Are we so insecure in ourselves and our womanhood that we have to overcompensate? Is there something masculine or butch about slacks or jeans? Let's face it, they're a lot easier to deal with, especially if you have your hands full on a windy day! So where's the shame?

It's something I've seen time and again, and I don't know why. Believe me, I'm not a skirt-hater or anything; I wear one on stage all the time. But let's be realistic; most cis women would grab the T-shirt to get this job done. It just makes sense. Cis women don't feel the need to overcompensate for something like that; what makes trans women different?

I've even been attacked by trans women for wearing jeans to a trans club! You would think this is a joke, but this has happened many times. Suddenly I'm not as authentic, not "trans" enough (whatever the fuck that means) or not trying hard enough...even though this particular club is held in a dive bar, a place where, if it were not a trans club, would make me look ridiculous.

Perhaps I'm missing the point altogether. Maybe it's just me, I'm not qualified to speak because of my casual/soft-butch-with-hair identity. I don't know. Maybe someone can enlighten me? What's the appeal in looking ridiculously over-made-up for the situation?

Note: I know that I have trans men reading this as well, but I chose not to cover that side because I, in my limited experiences with trans men, have not seen the inverse (hyper masculinity) be even noticeable among the guys. Again, if I'm wrong in that department, feel free to let me know.

I registered an account just to reply to this.

"Hyper-femininty" is a term relative to your own experience, your own opinions. You are dictating what you believe is "normal behavior", yet I understand from my travels that  some cis-women exhibit the same traits you are attributing to some trans-women. There is not really "normal" dressing behavior, we all do what we feel is normal, what is comfortable to us.

I do however understand the point you are trying to make, and I myself and not one of these people you describe. I often go out in jeans, without make-up, but that is because I am ok with people confusing my gender. I understand that some trans people feel they need to work a lot harder on their image to get the desired effect of achieving the appearance of their preferred gender, and I also understand that some peopel just enjoy exhibiting "hyper-feminity". I know that when the moment presents itself (not often, admittedly) I would like to take advantage of it.

I don't think it HAS to do with insecurity, though some may feel that way. I don't think it's appropriate or useful to paint this sect of the community with such a broad brush, accusing hyper-feminine trans people as insecure. I find that somewhat offensive and naive.

How are jeans and t-shirts more "realistic" than anything else? That, too, is simply a conformity to a mainstream percieved sense of practicality. There is no rule deciding for us what is really practical or stating that we are to conform to such a standard.

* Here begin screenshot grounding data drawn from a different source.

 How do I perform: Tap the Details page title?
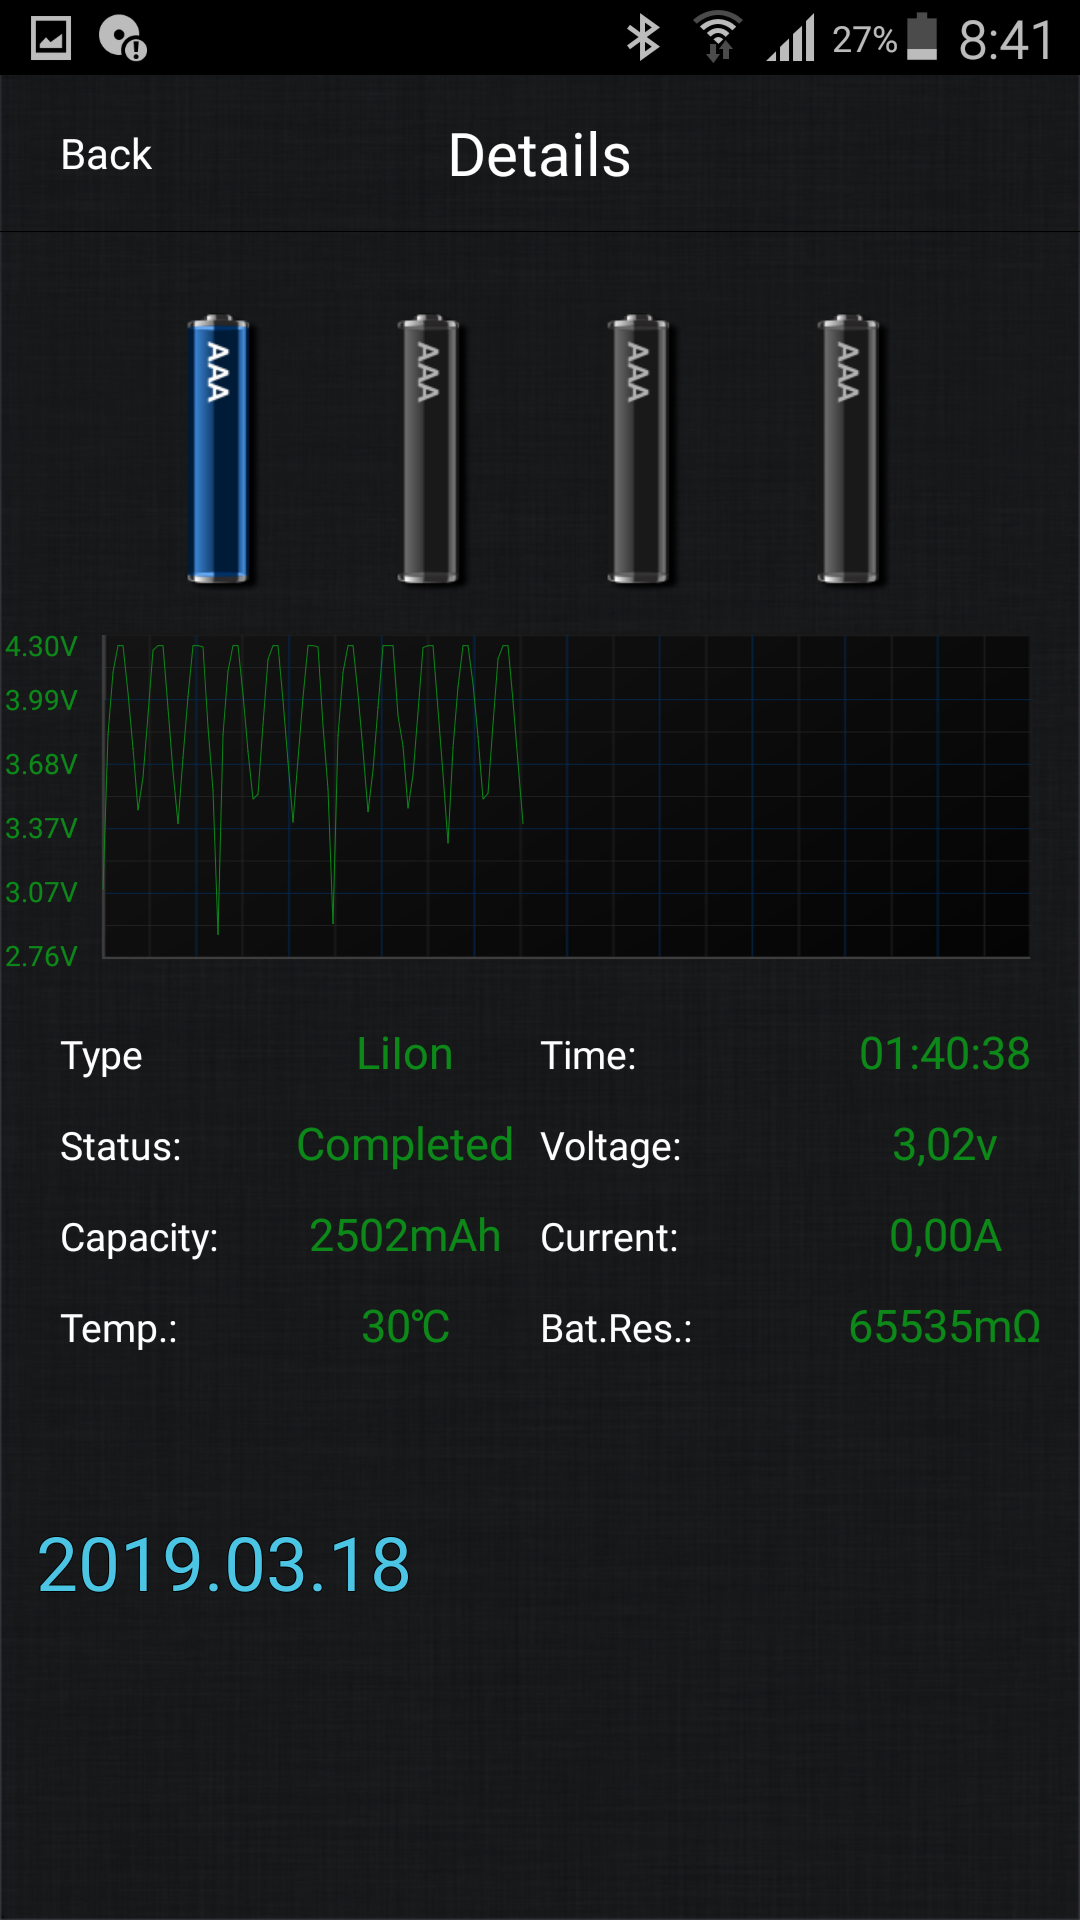(x=540, y=155)
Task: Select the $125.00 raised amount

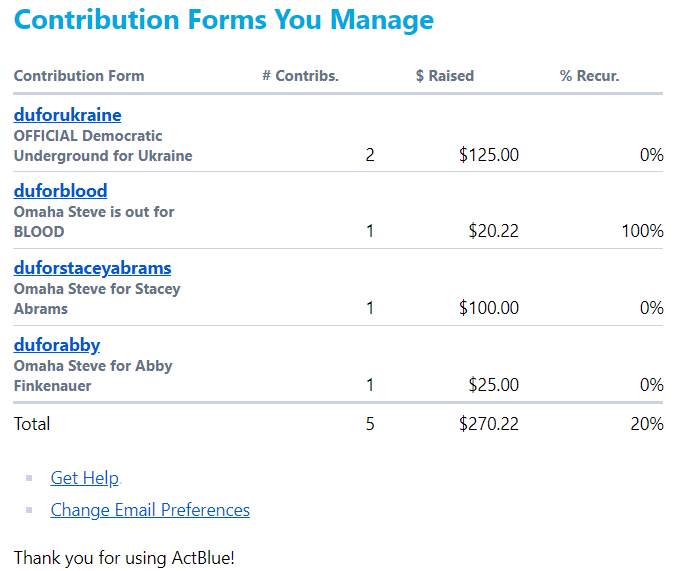Action: tap(489, 155)
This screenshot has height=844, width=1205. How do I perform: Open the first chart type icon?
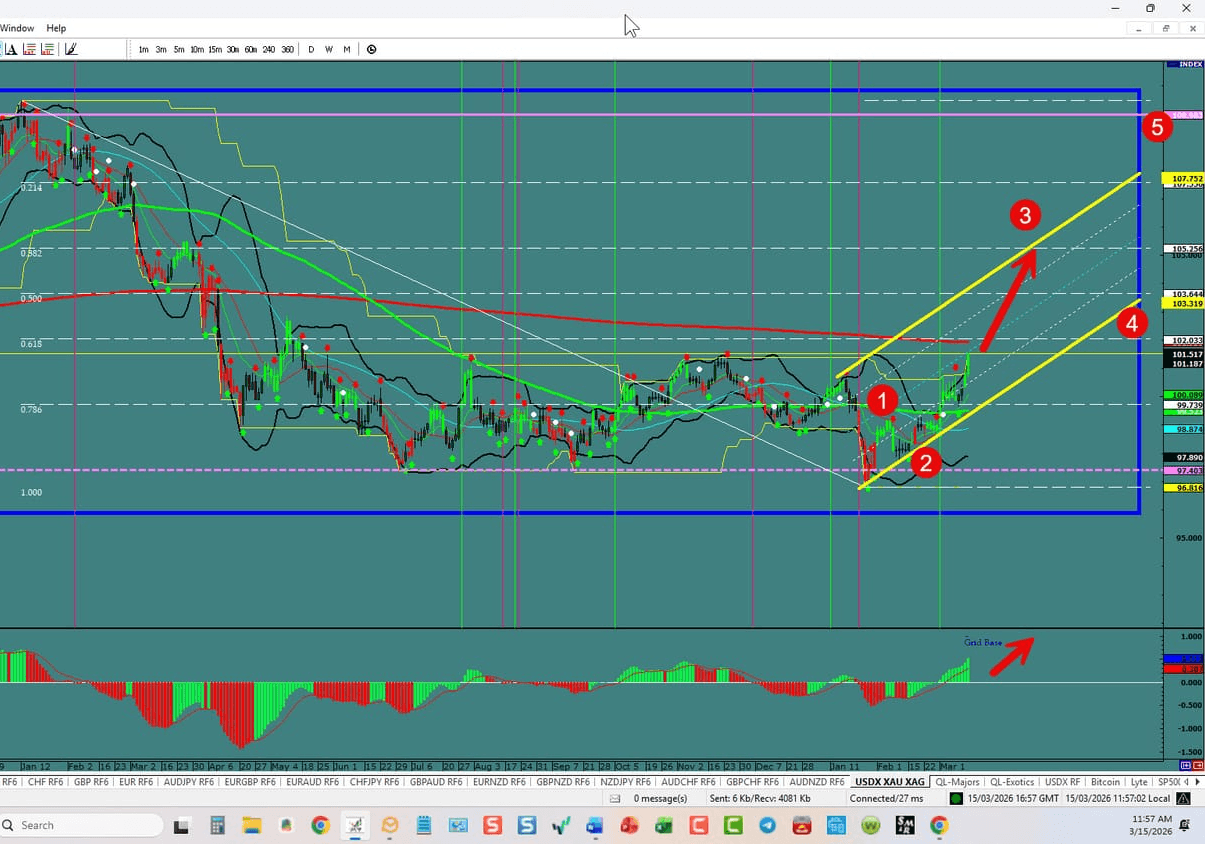(x=46, y=48)
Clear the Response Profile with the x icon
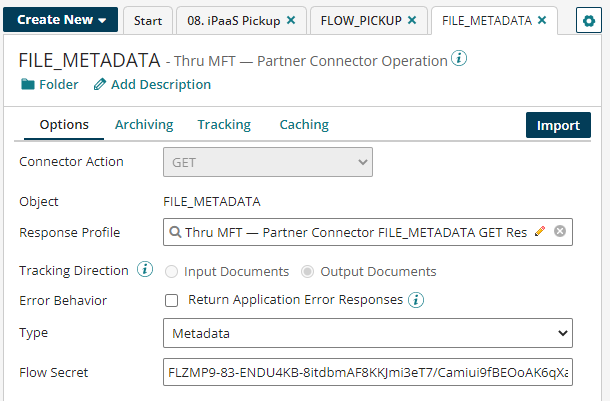 pyautogui.click(x=560, y=232)

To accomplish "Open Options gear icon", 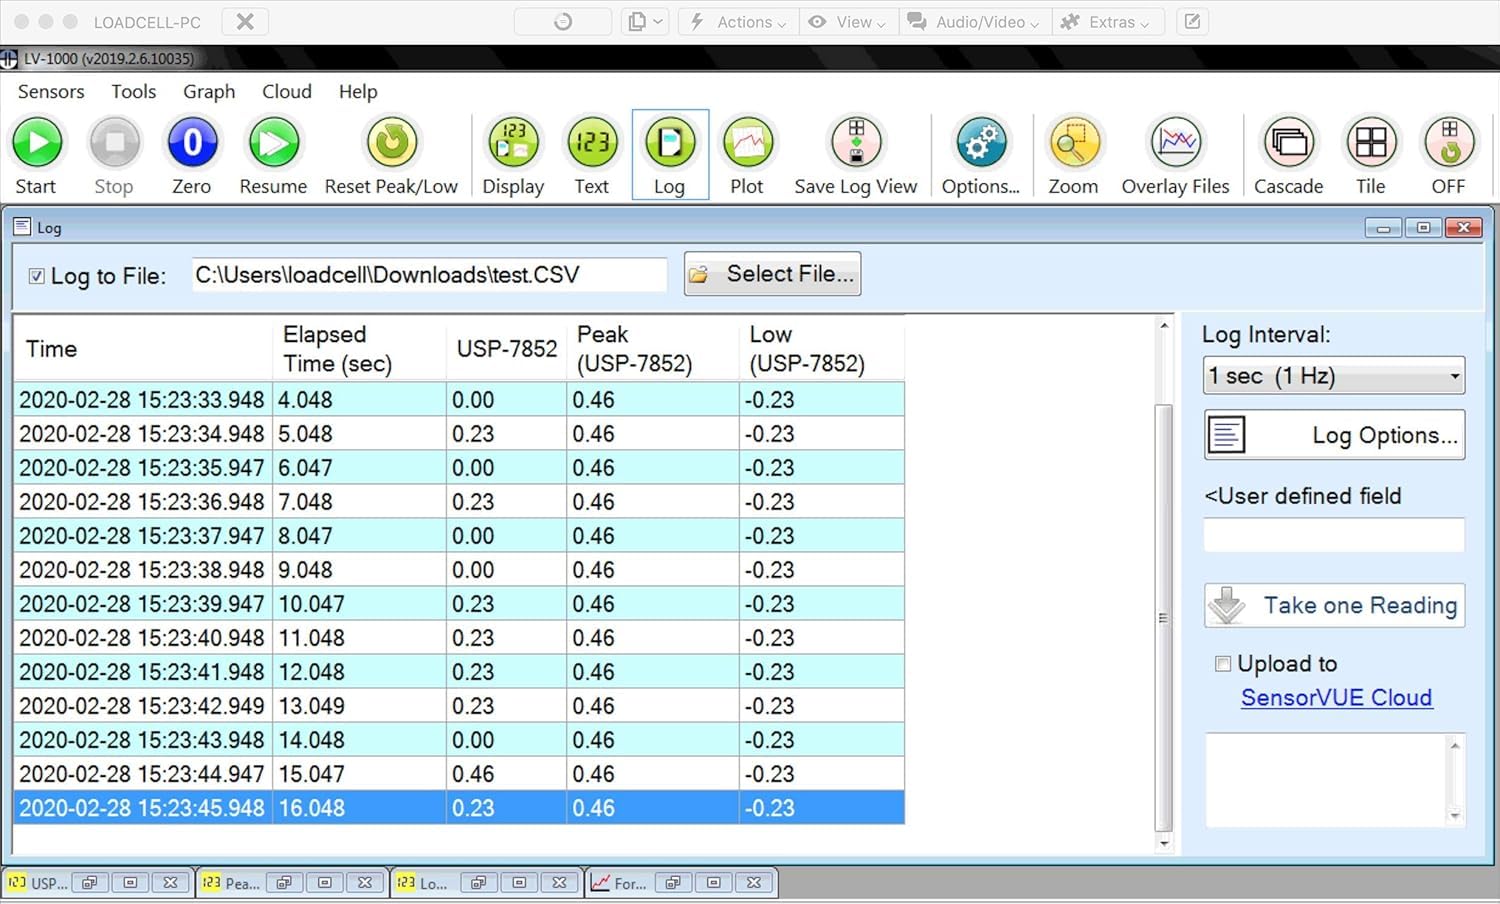I will [980, 143].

I think your experience with aggressive club-going fashionistas is interesting, and while I am unable to form any conclusions based on my limited knowledge of your encounter, I urge you to objectively ask yourself why that encounter may have transpired. Were they just rabid, did they have a valid reason to confront you (in your mind or theirs), did the encounter leave you with a bias towards people whom choose to not dress practically?

To answer this question:
 "What's the appeal in looking ridiculously over-made-up for the situation?"

I think perhaps you are unfairly judging those of us whom do not feel it is ridiculous to dress in this manner despite what the occasion may be. These are just opinions, not hard facts, and are subject to our individual experiences, beliefs, and percpetions.